■ EXERCISE OBJECTIVE
The listing needs restating word for word.

■ INPUT
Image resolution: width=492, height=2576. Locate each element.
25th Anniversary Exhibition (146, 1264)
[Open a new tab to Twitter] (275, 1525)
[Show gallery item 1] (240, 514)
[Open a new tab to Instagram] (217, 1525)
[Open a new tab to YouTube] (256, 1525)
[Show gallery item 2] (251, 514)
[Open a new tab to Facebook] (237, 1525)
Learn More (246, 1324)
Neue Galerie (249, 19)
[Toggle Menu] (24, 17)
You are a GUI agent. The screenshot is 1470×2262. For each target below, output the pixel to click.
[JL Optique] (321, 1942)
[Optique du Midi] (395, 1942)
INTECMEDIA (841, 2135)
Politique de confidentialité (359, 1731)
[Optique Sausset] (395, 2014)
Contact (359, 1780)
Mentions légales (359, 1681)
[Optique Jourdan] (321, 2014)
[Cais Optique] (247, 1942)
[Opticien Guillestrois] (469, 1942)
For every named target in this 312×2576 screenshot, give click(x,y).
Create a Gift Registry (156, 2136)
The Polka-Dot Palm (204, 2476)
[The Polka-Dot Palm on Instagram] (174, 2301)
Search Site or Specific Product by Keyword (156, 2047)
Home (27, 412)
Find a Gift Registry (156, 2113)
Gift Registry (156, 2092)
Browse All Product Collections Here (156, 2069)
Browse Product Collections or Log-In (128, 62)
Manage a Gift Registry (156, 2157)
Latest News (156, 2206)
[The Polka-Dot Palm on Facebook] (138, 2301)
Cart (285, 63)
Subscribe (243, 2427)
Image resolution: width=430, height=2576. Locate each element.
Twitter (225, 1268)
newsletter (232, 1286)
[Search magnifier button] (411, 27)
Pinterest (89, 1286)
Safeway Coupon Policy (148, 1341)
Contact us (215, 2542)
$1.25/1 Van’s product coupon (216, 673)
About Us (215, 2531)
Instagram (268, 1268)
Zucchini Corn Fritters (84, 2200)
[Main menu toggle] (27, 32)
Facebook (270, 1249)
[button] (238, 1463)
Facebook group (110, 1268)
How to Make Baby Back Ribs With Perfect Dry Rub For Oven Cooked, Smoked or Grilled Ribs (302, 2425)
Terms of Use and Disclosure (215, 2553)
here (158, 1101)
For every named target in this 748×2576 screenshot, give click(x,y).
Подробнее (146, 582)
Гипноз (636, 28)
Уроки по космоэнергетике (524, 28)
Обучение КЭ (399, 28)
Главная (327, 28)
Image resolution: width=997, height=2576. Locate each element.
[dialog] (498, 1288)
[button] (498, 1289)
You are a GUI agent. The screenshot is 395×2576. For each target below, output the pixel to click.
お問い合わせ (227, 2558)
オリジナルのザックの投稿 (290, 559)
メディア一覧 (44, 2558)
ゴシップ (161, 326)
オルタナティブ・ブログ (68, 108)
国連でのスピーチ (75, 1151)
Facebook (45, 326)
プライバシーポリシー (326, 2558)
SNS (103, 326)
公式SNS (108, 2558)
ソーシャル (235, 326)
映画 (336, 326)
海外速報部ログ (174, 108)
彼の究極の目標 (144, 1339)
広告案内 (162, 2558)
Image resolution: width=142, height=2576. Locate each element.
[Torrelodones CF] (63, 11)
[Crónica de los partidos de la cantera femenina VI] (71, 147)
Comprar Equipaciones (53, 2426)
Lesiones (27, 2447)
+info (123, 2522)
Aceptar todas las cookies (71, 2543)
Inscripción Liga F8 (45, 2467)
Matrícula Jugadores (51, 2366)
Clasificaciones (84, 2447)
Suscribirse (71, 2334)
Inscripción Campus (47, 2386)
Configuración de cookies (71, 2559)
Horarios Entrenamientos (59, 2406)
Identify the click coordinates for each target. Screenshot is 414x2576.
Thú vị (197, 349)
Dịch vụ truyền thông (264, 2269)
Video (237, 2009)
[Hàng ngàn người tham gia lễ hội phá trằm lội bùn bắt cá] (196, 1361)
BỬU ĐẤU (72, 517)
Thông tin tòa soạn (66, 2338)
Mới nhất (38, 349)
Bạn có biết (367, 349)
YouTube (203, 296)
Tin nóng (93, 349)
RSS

■ RESPONSE TO THIS EXERCISE
Image resolution: width=492, height=2576. Locate each element.
25th Anniversary Exhibition (146, 1264)
[Open a new tab to Twitter] (275, 1525)
[Show gallery item 1] (240, 514)
[Open a new tab to Instagram] (217, 1525)
[Open a new tab to YouTube] (256, 1525)
[Show gallery item 2] (251, 514)
[Open a new tab to Facebook] (237, 1525)
Learn More (246, 1324)
Neue Galerie (249, 19)
[Toggle Menu] (24, 17)
You are a GUI agent. The screenshot is 1470×2262. For each target below, output the pixel to click.
[JL Optique] (321, 1942)
[Optique du Midi] (395, 1942)
INTECMEDIA (841, 2135)
Politique de confidentialité (359, 1731)
[Optique Sausset] (395, 2014)
Contact (359, 1780)
Mentions légales (359, 1681)
[Optique Jourdan] (321, 2014)
[Cais Optique] (247, 1942)
[Opticien Guillestrois] (469, 1942)
For every named target in this 312×2576 screenshot, give click(x,y).
Create a Gift Registry (156, 2136)
The Polka-Dot Palm (204, 2476)
[The Polka-Dot Palm on Instagram] (174, 2301)
Search Site or Specific Product by Keyword (156, 2047)
Home (27, 412)
Find a Gift Registry (156, 2113)
Gift Registry (156, 2092)
Browse All Product Collections Here (156, 2069)
Browse Product Collections or Log-In (128, 62)
Manage a Gift Registry (156, 2157)
Latest News (156, 2206)
[The Polka-Dot Palm on Facebook] (138, 2301)
Cart (285, 63)
Subscribe (243, 2427)
Image resolution: width=430, height=2576. Locate each element.
Twitter (225, 1268)
newsletter (232, 1286)
[Search magnifier button] (411, 27)
Pinterest (89, 1286)
Safeway Coupon Policy (148, 1341)
Contact us (215, 2542)
$1.25/1 Van’s product coupon (216, 673)
About Us (215, 2531)
Instagram (268, 1268)
Zucchini Corn Fritters (84, 2200)
[Main menu toggle] (27, 32)
Facebook (270, 1249)
[button] (238, 1463)
Facebook group (110, 1268)
How to Make Baby Back Ribs With Perfect Dry Rub For Oven Cooked, Smoked or Grilled Ribs (302, 2425)
Terms of Use and Disclosure (215, 2553)
here (158, 1101)
For every named target in this 748×2576 screenshot, give click(x,y).
Подробнее (146, 582)
Гипноз (636, 28)
Уроки по космоэнергетике (524, 28)
Обучение КЭ (399, 28)
Главная (327, 28)
Image resolution: width=997, height=2576. Locate each element.
[dialog] (498, 1288)
[button] (498, 1289)
You are a GUI agent. The screenshot is 395×2576. For each target below, output the pixel to click.
お問い合わせ (227, 2558)
オリジナルのザックの投稿 (290, 559)
メディア一覧 (44, 2558)
ゴシップ (161, 326)
オルタナティブ・ブログ (68, 108)
国連でのスピーチ (75, 1151)
Facebook (45, 326)
プライバシーポリシー (326, 2558)
SNS (103, 326)
公式SNS (108, 2558)
ソーシャル (235, 326)
映画 (336, 326)
海外速報部ログ (174, 108)
彼の究極の目標 (144, 1339)
広告案内 (162, 2558)
Image resolution: width=142, height=2576. Locate each element.
[Torrelodones CF] (63, 11)
[Crónica de los partidos de la cantera femenina VI] (71, 147)
Comprar Equipaciones (53, 2426)
Lesiones (27, 2447)
+info (123, 2522)
Aceptar todas las cookies (71, 2543)
Inscripción Liga F8 (45, 2467)
Matrícula Jugadores (51, 2366)
Clasificaciones (84, 2447)
Suscribirse (71, 2334)
Inscripción Campus (47, 2386)
Configuración de cookies (71, 2559)
Horarios Entrenamientos (59, 2406)
Identify the click coordinates for each target. Screenshot is 414x2576.
Thú vị (197, 349)
Dịch vụ truyền thông (264, 2269)
Video (237, 2009)
[Hàng ngàn người tham gia lễ hội phá trằm lội bùn bắt cá] (196, 1361)
BỬU ĐẤU (72, 517)
Thông tin tòa soạn (66, 2338)
Mới nhất (38, 349)
Bạn có biết (367, 349)
YouTube (203, 296)
Tin nóng (93, 349)
RSS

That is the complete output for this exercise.